文書本文 –
++++

コメントをみると、中国の景気減速・株安関連やテロ事件関連のものが多く、海外情勢への懸念が根強いことが窺える(最終頁の図参照)。引続きインバウンド需要への期待が高いものの、円安による物価上昇や海外情勢への懸念など不安材料が多いことが、景況感の停滞感を一段と強めている。
2.年末年始の季節需要、インバウンド需要が下支え
家計動向関連は、サービス関連(前月差+1.9ポイント)、住宅関連(同+0.6ポイント)が小幅な上昇に留まるなか、飲食関連(前月差+8.3ポイント)が大幅に上昇したことが景況感の改善に寄与した。

企業動向関連は、製造業(前月差▲1.9ポイント)が前月から低下する一方で、非製造業(同+3.8ポイント)は2ヵ月連続で上昇した。製造業では、「消費者には節約志向が強く、販売数量等の減少が著しい。当面は回復の兆しがみえず、苦しい状況である」(東海・食料品)など個人消費の弱さを危惧するコメントのほか、「やや良くなっている業種とそうでない業種の差が大きくなっている。特に、中国製品が破格の安さで入ってくるため、国内価格が混乱している」(近畿・金属製品製造業)といったように、中国の景気減速の影響を不安視するコメントも依然多い。非製造業については、引き続きインバウンド需要が下支えとなっていることに加え、円安の一巡によって物価上昇への懸念が幾分和らいだことも、景況感に対してプラスに働いたようだ(最終頁の図参照)。
雇用関連は、2ヵ月連続の改善となり引き続き雇用情勢が改善基調にあることを示す結果となった。「依然として、業種職種に関係なく人手不足が続いている。特に、介護業界では応募者を増やすのはもちろんのこと、離職者を減らすことにも力を注ぐことが増えており、例えば育児支援を充実させることなどを実施している企業がある」(南関東・職業安定所)や、「求人数が大幅に増加しているし、有効求人倍率も上昇しているため、景気は上向いている。しかしながら求職者数は増加せず、企業からの求人依頼に応じられないことが多くなっている」(九州・人材派遣会社)といったコメントからも、労働需給の逼迫した状況が窺える。
3.先行きは原油価格急落の影響、中国経済を巡る懸念が重石

家計動向関連は、「入学、卒業シーズンに入るので専門店の商品を買う客がいくらか増える」(九州・商店街)や「セールに期待しているほか、春物の立ち上げも意識的に早めていく」(近畿・百貨店)など、卒業・就職シーズンやクリアランスセールの消費押し上げを期待するコメントが見受けられた。その一方で、「年末でボーナスが出たのか、来客数は増加したが、ボーナスの効果がなくなると、また減少する」(近畿・一般レストラン)といったように、ボーナス商戦の反動の影響を危惧するコメントや、「米国の利上げや原油価格の低下、新興国経済の減速など、景気に対する不透明感が大きく、客の消費マインドが上がらないと予想される」(近畿・スーパー)など、中国をはじめとする新興国経済の動向や原油価格の急落を危惧するコメントが目立った。

++++

データ部分 –
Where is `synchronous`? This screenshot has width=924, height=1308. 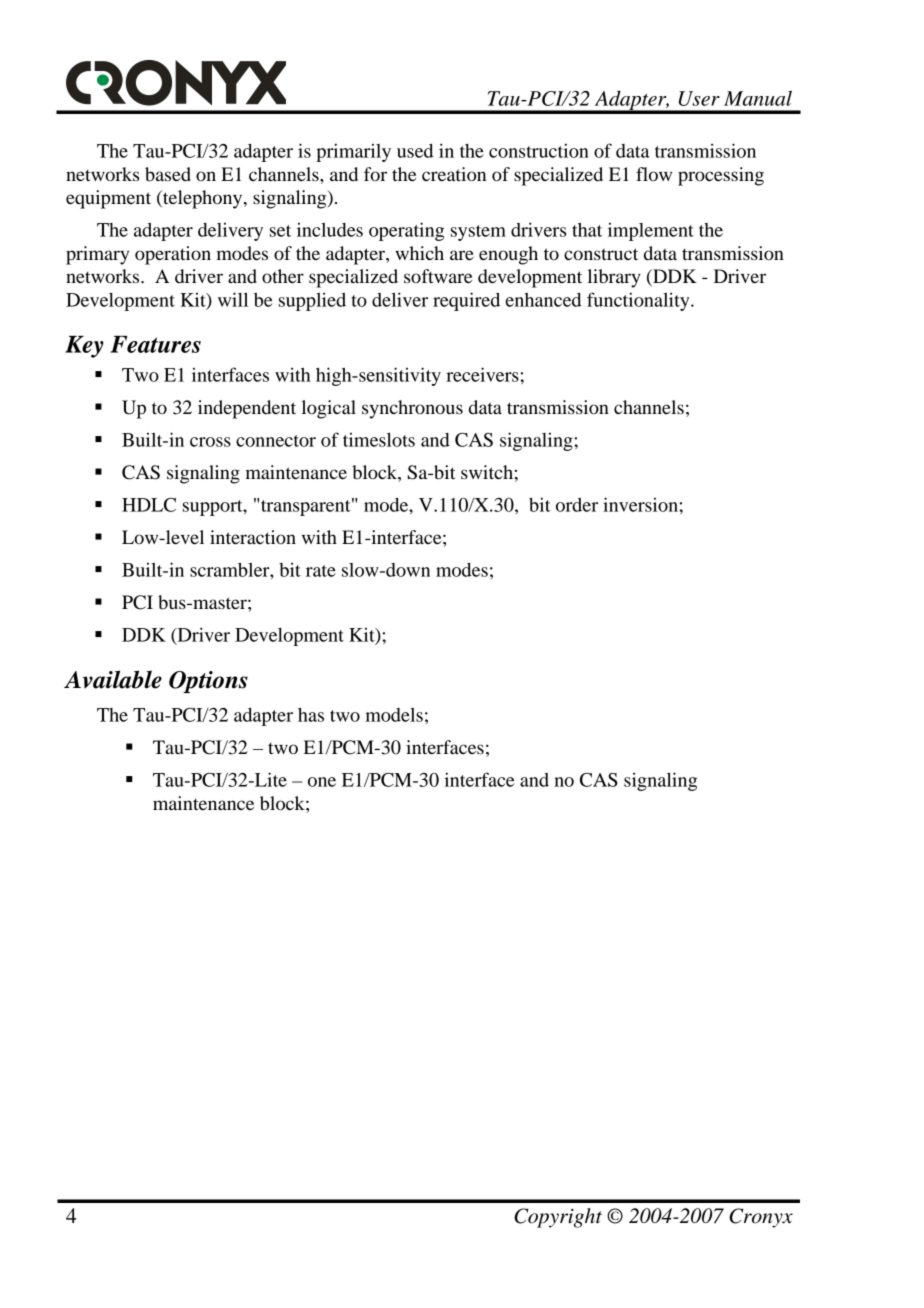
synchronous is located at coordinates (412, 409).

++++

記述問題 –
a: 景況感に関する文書本文のうち、「企業動向関連は、製造業(前月」から「たようだ(最終頁の図参照)。」までの部分をそのまま書き写してください。
b: 景況感に関する文書本文によると、家計動向関連のうち飲食関連は前月差で何ポイント上昇しましたか。

解答全文 –
a:
企業動向関連は、製造業(前月差▲1.9ポイント)が前月から低下する一方で、非製造業(同+3.8ポイント)は2ヵ月連続で上昇した。製造業では、「消費者には節約志向が強く、販売数量等の減少が著しい。当面は回復の兆しがみえず、苦しい状況である」(東海・食料品)など個人消費の弱さを危惧するコメントのほか、「やや良くなっている業種とそうでない業種の差が大きくなっている。特に、中国製品が破格の安さで入ってくるため、国内価格が混乱している」(近畿・金属製品製造業)といったように、中国の景気減速の影響を不安視するコメントも依然多い。非製造業については、引き続きインバウンド需要が下支えとなっていることに加え、円安の一巡によって物価上昇への懸念が幾分和らいだことも、景況感に対してプラスに働いたようだ(最終頁の図参照)。

b: 飲食関連は前月差で8.3ポイント上昇しました。